There is, simply, no way to determine what is or isn't a vulnerability without the involvement of human judgment. You can make a reasonable argument that the maintainers of the software are poorly incentivized to make accurate judgments, yes. But someone has to make the judgment.
(Also - I actually fully agree with you about CVE-2023-52071. The argument that it only applies in debug builds and not release builds is reasonable as far as it goes, but in my human judgment, it is totally reasonable to run debug builds in production while debugging things, and you're right that Daniel's claim that it can only possibly cause a crash is incorrect. Because the bad code deterministically does an out-of-bounds access, it's totally reasonable for the compiler to treat the code as unreachable and thus conclude the rest of the block is also unreachable, which can change the actual output of the curl command in a security-sensitive way. The compiler can tear out the whole if statement via dead-code elimination, or it can lay out something that isn't actually valid code in the true case, since it's allowed to assume the true case never gets hit. He's quite possibly right that no compiler actually does that today; he's wrong that it's reasonable to rely on this.)

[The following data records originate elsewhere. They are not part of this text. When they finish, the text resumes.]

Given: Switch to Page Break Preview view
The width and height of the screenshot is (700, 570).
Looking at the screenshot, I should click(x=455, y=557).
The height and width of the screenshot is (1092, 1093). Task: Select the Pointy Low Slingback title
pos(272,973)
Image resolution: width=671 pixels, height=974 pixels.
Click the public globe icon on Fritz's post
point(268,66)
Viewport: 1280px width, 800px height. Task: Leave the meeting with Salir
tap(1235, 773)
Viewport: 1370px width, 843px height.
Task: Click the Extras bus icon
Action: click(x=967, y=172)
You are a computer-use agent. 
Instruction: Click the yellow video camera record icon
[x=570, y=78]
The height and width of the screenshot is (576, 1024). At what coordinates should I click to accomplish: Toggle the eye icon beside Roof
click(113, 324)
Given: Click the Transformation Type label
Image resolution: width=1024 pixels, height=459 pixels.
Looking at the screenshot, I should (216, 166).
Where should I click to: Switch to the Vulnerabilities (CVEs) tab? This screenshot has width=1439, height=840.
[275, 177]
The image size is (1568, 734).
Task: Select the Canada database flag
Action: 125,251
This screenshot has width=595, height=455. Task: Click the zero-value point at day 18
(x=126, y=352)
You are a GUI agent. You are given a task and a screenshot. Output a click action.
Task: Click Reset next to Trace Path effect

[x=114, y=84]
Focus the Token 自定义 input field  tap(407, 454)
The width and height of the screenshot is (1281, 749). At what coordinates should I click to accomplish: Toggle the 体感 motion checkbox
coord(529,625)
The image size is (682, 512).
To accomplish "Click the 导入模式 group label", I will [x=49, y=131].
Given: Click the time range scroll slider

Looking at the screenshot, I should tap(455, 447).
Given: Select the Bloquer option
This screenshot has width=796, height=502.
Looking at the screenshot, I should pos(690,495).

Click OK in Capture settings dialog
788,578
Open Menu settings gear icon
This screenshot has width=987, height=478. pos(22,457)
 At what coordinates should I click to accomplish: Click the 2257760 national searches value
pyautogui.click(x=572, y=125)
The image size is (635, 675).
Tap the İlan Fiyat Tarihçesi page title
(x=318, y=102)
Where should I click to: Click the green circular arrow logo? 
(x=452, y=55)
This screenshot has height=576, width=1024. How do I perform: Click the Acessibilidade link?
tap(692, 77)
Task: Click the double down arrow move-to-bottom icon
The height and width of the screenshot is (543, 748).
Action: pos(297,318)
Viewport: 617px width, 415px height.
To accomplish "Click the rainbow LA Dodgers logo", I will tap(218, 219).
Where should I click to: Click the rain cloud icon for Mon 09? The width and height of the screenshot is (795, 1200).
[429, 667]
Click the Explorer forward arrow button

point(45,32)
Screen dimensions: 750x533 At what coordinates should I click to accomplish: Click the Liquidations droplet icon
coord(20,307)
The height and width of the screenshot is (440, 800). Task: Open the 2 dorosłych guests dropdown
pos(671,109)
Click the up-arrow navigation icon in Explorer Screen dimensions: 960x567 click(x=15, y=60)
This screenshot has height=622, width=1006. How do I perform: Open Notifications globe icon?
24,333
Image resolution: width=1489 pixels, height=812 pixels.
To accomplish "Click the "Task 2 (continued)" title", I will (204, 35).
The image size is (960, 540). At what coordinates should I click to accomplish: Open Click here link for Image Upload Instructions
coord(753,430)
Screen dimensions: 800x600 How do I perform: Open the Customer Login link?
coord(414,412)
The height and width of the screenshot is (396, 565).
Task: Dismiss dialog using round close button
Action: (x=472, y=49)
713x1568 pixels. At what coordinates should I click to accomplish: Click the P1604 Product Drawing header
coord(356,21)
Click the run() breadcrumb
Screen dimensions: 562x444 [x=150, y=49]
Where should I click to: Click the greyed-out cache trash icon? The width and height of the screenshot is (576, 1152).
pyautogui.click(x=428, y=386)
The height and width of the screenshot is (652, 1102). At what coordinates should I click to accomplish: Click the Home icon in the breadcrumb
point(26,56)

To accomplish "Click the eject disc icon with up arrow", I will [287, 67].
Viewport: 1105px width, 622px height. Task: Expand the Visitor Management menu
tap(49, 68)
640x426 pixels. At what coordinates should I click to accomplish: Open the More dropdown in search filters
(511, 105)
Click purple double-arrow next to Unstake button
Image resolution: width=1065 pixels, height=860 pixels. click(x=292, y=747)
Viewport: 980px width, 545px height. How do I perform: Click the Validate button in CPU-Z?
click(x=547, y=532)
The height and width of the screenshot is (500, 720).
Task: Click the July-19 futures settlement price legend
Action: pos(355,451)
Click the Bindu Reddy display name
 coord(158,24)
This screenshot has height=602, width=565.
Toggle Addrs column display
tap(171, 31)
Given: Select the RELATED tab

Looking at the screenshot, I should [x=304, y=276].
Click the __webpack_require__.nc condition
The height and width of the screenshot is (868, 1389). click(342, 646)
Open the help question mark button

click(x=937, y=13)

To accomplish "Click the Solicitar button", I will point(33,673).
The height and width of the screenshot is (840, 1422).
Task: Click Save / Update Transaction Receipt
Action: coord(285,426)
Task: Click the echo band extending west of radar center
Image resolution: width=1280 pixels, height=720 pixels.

Posted Feb 23, 2024 19:54 UTC (Fri)
by adobriyan (subscriber, #30858)
[Link] (8 responses)
How is it reasonable? If compiler can prove OOB access to on-stack array, it should _refuse_ to compile and report an error.
The only semi-legitimate use case for such access is stack protector runtime test scripts (and even those should be done in assembler for 100% reliability).
> warning: array subscript 3 is above array bounds of ‘wchar_t[3]’ {aka ‘int[3]’} [-Warray-bounds=]
int f(void);
Posted Feb 23, 2024 21:16 UTC (Fri)
by geofft (subscriber, #59789)
[Link] (4 responses)
Here's another example, though you might argue that it is also contrived. Suppose you have a binary format that stores numbers between 0 and 32767 in the following way: if the number is less than 128, store it in one byte, otherwise store it in two bytes big-endian and set the high bit.
Posted Feb 24, 2024 5:32 UTC (Sat)
by adobriyan (subscriber, #30858)
[Link] (3 responses)
Posted Feb 24, 2024 21:22 UTC (Sat)
by jrtc27 (subscriber, #107748)
[Link] (2 responses)
Posted Feb 25, 2024 7:03 UTC (Sun)
by adobriyan (subscriber, #30858)
[Link] (1 responses)
Again, if compiler can 100% prove UB access it should refuse to compile.
If UB access cannot be proven then it should shut up and emit access on the grounds that maybe, just maybe, it doesn't know something.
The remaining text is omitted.